What liver tests diagnose the infection?

Blood is taken for liver function tests. The bilirubin is raised and the liver enzymes such as ALT (asparate aminotransferase) are also increased.

The levels of other enzymes AST (asparate aminotransferase) and Gamma GT also increase in the presence of a liver infection. A high bilirubin content (a secretion of the liver in the blood) results in the yellowing of skin and urine.

How can you prevent Hepatitis?

Good personal hygiene and proper sanitation can help prevent the infection. Toilets and sinks need to be cleaned with antiseptic solutions.
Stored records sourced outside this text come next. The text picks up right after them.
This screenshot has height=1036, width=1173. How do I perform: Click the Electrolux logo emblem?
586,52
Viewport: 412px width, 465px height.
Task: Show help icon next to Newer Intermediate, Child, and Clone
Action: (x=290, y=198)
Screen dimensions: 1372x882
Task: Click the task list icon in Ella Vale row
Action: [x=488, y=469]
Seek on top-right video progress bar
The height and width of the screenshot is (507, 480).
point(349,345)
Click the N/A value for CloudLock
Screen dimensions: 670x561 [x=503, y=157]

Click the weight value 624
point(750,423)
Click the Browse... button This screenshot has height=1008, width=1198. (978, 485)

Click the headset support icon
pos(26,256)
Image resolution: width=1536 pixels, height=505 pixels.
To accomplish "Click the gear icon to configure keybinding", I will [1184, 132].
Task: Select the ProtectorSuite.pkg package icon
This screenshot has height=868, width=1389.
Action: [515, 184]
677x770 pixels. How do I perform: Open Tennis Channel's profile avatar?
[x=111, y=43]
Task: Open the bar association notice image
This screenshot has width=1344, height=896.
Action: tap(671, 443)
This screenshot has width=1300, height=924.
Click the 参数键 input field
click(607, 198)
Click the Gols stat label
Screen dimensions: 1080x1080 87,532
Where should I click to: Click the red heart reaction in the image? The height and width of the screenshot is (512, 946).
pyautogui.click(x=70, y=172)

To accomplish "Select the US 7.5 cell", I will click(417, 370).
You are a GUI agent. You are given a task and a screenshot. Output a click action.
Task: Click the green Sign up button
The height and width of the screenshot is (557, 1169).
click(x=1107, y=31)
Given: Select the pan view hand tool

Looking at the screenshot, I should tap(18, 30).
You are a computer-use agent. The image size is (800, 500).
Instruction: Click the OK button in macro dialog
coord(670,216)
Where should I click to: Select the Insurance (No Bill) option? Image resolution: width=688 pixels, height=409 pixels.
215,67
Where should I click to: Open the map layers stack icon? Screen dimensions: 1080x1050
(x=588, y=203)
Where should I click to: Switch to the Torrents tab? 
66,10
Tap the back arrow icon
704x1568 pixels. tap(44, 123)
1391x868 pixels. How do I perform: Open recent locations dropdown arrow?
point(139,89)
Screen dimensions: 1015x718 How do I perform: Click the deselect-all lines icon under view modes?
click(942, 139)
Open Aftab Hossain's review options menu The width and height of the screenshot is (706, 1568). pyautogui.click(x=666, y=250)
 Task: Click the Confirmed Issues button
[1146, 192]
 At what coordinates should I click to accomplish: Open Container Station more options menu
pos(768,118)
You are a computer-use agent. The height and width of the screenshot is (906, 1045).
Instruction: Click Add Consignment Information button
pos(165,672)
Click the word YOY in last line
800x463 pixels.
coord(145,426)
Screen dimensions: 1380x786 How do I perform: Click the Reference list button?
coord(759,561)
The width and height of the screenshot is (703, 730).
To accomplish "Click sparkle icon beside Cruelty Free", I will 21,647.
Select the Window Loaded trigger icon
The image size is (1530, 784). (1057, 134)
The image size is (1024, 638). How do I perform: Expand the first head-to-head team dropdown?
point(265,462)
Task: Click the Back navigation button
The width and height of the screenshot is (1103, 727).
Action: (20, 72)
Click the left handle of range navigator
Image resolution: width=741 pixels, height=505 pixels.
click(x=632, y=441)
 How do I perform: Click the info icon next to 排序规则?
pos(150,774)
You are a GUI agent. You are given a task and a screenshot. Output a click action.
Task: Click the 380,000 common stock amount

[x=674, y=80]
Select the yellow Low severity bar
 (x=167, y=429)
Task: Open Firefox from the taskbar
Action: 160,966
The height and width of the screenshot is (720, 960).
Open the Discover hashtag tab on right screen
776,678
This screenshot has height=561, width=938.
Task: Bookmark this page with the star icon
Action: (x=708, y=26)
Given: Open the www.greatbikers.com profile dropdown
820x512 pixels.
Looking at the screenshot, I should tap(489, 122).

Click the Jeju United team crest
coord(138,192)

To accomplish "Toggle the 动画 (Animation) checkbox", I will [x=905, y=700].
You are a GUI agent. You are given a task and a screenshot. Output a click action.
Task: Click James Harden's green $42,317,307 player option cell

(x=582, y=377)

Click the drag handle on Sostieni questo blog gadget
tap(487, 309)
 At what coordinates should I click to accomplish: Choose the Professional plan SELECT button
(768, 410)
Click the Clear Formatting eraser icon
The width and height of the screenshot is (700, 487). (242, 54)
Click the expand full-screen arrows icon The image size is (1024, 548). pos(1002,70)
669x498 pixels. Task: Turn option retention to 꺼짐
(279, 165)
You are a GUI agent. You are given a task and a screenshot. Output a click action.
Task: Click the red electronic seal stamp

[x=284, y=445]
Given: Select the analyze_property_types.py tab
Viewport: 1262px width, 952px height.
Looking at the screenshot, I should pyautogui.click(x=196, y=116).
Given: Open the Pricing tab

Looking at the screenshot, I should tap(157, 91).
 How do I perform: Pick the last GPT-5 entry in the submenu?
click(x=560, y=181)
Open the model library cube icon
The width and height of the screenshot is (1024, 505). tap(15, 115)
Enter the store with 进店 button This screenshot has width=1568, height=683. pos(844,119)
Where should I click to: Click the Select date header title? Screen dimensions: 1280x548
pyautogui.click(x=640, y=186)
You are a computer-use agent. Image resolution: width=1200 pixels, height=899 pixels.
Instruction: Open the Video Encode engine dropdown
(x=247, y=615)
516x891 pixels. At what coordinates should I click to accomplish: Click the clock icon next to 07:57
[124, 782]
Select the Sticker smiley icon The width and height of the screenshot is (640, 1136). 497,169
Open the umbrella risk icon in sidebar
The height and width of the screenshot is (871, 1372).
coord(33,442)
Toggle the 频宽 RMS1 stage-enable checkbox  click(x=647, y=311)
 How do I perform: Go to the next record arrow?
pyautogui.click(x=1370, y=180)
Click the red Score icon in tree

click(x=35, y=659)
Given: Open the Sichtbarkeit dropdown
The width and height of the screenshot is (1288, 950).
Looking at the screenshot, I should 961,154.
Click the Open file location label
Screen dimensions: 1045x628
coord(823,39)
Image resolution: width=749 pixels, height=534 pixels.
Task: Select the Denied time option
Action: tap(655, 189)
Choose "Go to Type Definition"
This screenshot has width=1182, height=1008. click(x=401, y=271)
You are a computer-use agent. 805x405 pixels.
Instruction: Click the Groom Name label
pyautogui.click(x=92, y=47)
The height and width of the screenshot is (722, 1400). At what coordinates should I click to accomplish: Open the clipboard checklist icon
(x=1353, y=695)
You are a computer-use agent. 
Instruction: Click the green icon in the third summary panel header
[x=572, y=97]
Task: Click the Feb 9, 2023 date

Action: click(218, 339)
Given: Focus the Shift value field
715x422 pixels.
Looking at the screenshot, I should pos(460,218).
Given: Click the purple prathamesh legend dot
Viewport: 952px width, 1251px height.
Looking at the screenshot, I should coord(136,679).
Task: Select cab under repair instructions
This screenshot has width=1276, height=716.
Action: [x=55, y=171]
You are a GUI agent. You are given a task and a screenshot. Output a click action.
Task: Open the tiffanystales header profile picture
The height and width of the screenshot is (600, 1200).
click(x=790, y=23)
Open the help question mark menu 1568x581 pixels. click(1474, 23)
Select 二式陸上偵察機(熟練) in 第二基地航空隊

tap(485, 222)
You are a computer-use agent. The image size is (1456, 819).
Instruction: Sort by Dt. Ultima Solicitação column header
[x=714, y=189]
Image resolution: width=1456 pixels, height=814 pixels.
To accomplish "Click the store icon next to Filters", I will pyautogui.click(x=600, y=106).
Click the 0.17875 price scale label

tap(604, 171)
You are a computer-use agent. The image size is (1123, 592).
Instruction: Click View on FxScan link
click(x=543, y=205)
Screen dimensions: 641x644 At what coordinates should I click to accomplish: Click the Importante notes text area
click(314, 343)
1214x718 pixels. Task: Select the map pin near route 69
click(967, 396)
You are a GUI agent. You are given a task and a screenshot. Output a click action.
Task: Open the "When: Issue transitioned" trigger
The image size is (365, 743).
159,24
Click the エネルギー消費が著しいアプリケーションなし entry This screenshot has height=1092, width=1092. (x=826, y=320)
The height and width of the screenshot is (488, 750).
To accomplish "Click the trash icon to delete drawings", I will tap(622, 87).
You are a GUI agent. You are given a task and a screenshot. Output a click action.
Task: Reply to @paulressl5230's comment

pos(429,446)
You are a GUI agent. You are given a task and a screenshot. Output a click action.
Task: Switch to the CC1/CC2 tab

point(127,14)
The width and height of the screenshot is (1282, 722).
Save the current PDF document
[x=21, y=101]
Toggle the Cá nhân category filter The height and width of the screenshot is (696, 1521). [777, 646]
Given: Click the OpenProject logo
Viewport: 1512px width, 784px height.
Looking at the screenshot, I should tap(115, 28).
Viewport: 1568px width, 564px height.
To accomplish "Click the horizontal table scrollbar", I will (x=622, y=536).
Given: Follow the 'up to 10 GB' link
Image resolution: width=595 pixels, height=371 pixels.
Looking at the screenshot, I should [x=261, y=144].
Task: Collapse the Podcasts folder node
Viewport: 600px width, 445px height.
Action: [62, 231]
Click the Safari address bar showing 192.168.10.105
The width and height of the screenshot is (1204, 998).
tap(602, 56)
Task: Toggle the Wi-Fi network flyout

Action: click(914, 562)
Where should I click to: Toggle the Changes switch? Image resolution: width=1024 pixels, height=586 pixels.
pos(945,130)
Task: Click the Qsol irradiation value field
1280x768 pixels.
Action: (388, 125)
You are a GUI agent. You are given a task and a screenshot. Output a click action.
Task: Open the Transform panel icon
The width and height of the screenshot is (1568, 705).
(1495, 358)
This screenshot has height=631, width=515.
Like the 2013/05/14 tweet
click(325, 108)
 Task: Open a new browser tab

Hepatitis B is contagious and its main routes of infection are contaminated blood transfusions, shared needles for drug injections and sexual contacts. Use of vaccines greatly decreases the incidence of this infection.

Hepatitis C infection may pass from mother to foetus during pregnancy. A great deal of awareness and caution along with the doctor’s advice is required to prevent this infection.

What is the treatment?

There are no specific treatments for the acute symptoms of viral hepatitis. Doctors recommend bed rests, a healthy diet, avoidance of alcoholic beverages and fatty foods. Medications may include vitamins and pills to reduce nausea and vomiting. Care must be taken to avoid any drug like contraceptive pills that may further cause injury to the liver cells.